どういうことだと、顎に指を当てて考える。
「いないな。しかし、牢獄なんて、そうそうあるものじゃない」
「まさか、他国? それなら、アクアスティード様に取引を持ち掛けるのも頷けますが」
「……いや」
あれだけ実力のある執事が、他国という理由だけで自分にこのような取引を持ち掛けるだろうか? それはないと、アクアスティードは断言出来る。

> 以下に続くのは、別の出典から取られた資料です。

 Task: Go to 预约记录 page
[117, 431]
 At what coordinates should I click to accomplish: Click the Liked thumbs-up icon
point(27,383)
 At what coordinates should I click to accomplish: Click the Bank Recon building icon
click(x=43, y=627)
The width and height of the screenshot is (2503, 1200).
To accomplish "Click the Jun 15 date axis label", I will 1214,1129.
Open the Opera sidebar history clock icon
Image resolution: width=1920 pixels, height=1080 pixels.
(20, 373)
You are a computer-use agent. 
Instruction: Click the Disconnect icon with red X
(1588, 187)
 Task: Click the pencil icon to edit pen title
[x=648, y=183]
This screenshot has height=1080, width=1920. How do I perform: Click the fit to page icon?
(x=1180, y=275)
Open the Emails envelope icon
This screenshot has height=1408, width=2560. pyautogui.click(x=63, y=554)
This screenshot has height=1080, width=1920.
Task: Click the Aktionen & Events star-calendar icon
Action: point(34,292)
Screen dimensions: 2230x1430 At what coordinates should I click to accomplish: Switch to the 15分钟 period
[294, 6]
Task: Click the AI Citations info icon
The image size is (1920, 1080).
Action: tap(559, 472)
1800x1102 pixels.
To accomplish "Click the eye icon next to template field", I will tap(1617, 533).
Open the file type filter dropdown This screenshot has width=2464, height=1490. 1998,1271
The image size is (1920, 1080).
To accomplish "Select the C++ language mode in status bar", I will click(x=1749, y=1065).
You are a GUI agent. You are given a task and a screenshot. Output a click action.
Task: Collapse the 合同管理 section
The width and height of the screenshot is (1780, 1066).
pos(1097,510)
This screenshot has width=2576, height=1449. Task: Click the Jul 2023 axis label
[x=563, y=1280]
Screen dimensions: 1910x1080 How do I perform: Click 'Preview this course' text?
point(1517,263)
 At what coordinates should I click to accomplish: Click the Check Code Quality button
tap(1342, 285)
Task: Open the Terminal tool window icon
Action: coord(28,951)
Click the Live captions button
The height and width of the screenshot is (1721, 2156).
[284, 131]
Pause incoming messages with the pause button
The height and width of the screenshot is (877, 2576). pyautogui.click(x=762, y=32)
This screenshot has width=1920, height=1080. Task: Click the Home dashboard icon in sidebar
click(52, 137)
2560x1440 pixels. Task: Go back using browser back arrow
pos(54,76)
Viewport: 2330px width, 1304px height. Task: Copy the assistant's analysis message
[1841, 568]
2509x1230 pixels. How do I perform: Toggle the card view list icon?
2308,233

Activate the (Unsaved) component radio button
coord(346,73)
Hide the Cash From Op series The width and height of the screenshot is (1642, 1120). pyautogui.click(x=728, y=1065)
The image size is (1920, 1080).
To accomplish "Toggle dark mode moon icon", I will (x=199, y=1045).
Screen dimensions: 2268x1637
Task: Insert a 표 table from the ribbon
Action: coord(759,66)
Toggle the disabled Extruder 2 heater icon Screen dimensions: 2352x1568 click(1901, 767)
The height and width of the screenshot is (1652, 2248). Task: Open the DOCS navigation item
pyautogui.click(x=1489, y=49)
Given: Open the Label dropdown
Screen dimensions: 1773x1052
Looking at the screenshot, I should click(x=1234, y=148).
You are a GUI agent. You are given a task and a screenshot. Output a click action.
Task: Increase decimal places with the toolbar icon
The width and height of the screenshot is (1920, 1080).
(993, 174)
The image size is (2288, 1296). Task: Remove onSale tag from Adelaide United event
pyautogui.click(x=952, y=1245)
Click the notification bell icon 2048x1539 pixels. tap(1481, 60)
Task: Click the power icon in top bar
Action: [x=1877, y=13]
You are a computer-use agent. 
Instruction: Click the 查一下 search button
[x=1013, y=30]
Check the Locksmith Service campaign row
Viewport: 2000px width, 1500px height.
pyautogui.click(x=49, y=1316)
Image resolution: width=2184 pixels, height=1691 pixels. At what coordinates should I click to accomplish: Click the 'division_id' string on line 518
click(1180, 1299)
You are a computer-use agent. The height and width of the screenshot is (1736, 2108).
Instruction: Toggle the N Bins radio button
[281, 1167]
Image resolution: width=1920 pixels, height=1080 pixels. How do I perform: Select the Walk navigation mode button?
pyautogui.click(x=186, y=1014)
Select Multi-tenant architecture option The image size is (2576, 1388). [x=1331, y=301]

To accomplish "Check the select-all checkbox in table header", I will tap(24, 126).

あの執事であれば、こっそり侵入をすることも容易いだろう。もちろん問題は起こるだろうが、オリヴィアをさらった時点で相手もやましい理由があるはずだ。国としての問題に発展する可能性は、低い。
消去法で絞り込んでいくと、たった一つの可能性にたどり着く。
――私が入れて、執事が入れない場所。
すなわち、先ほどのような場所が関わってくるということ。そうであれば、レヴィが取引を持ち掛けたことも頷ける。
――祝福がこんなかたちで役に立つとは思わなかった。
「すぐ、クレイルに確認を取る」
「はいっ」
アクアスティードは新しいシャツに袖を通し、着替えを済ませ部屋を後にした。